Here, for the record (and for stable@xxxxxxxxxx), is
lock_page_killable-avoid-lost-wakeups.patch:


From: Chris Mason <chris.mason@xxxxxxxxxx>

lock_page and lock_page_killable both call __wait_on_bit_lock, and both
end up using prepare_to_wait_exclusive(). This means that when someone
does finally unlock the page, only one process is going to get woken up.

But lock_page_killable can exit without taking the lock. If nobody else
comes in and locks the page, any other waiters will wait forever.

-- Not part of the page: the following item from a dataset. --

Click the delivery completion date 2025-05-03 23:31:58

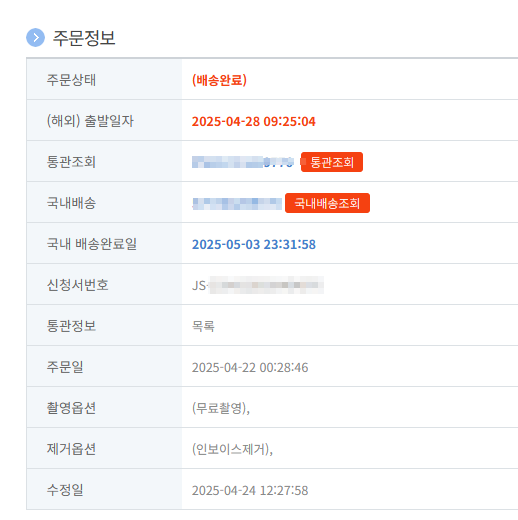click(254, 244)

For example, procA holding the page lock, procB and procC are waiting on
the lock.

procA: lock_page() // success
procB: lock_page_killable(), sync_page_killable(), io_schedule()
procC: lock_page_killable(), sync_page_killable(), io_schedule()

procA: unlock, wake_up_page(page, PG_locked)
procA: wake up procB

happy admin: kill procB

procB: wakes into sync_page_killable(), notices the signal and returns
-EINTR

procB: __wait_on_bit_lock sees the action() func returns < 0 and does
not take the page lock

procB: lock_page_killable() returns < 0 and exits happily.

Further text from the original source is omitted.